WORK TO COMPLETE:
Drop every image, then reproduce the data exactly as given.

Screenshot grounding data:
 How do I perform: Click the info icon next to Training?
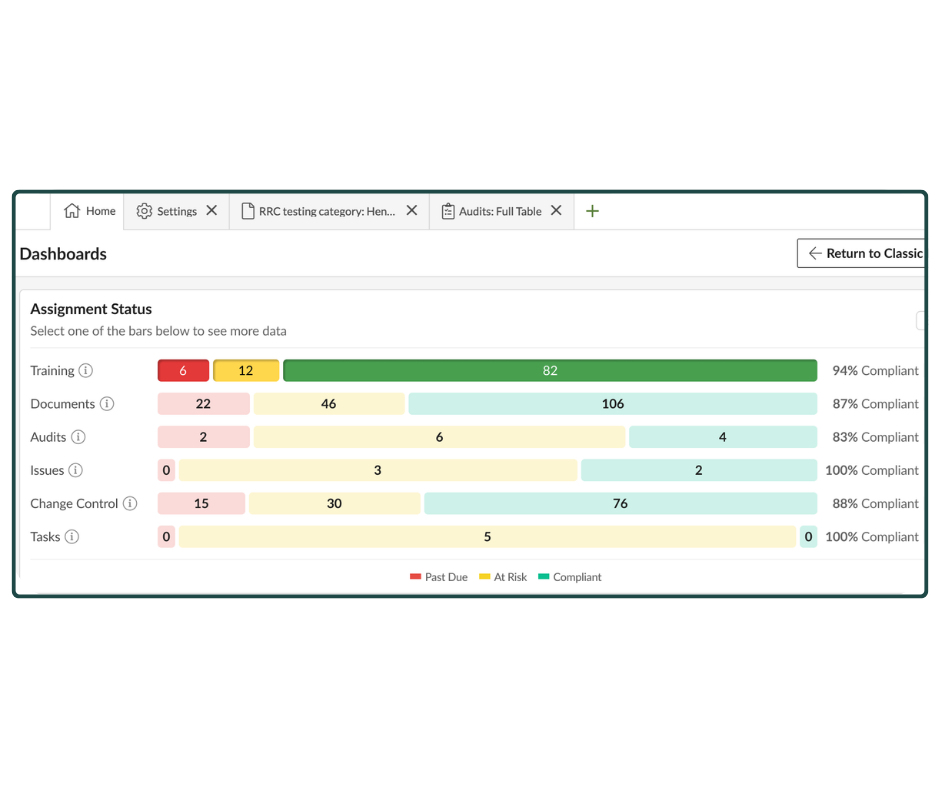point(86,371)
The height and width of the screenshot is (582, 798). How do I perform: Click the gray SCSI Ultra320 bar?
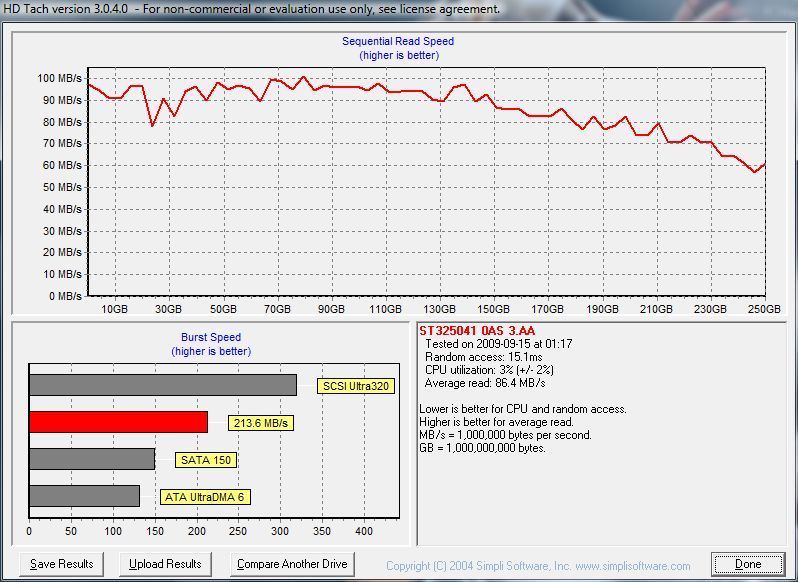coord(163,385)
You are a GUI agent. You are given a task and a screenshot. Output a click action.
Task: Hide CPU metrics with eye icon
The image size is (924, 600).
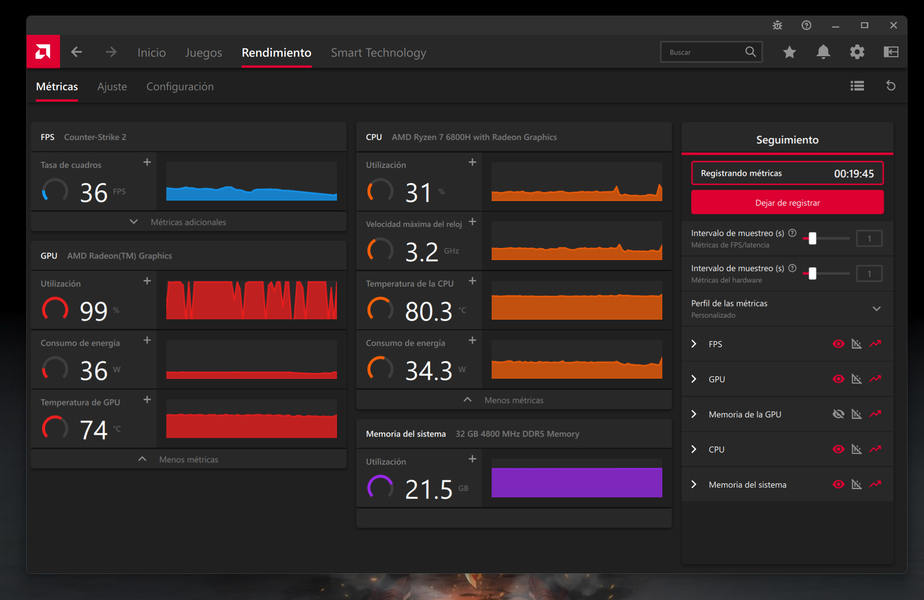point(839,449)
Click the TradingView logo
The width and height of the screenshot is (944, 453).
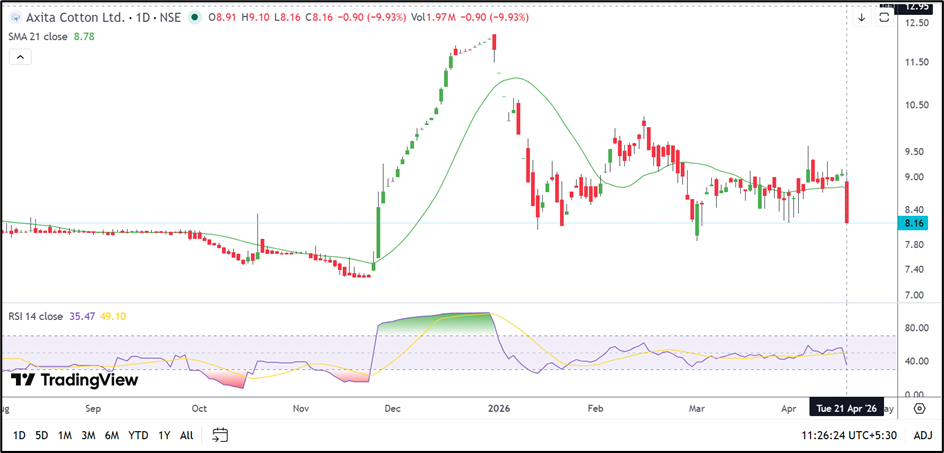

SOLUTION FOR THIS PROBLEM:
 How do I perform: Click the info icon next to Training?
point(86,371)
The height and width of the screenshot is (582, 798). How do I perform: Click the gray SCSI Ultra320 bar?
coord(163,385)
You are a GUI agent. You are given a task and a screenshot. Output a click action.
Task: Hide CPU metrics with eye icon
The image size is (924, 600).
point(839,449)
Click the TradingView logo
The width and height of the screenshot is (944, 453).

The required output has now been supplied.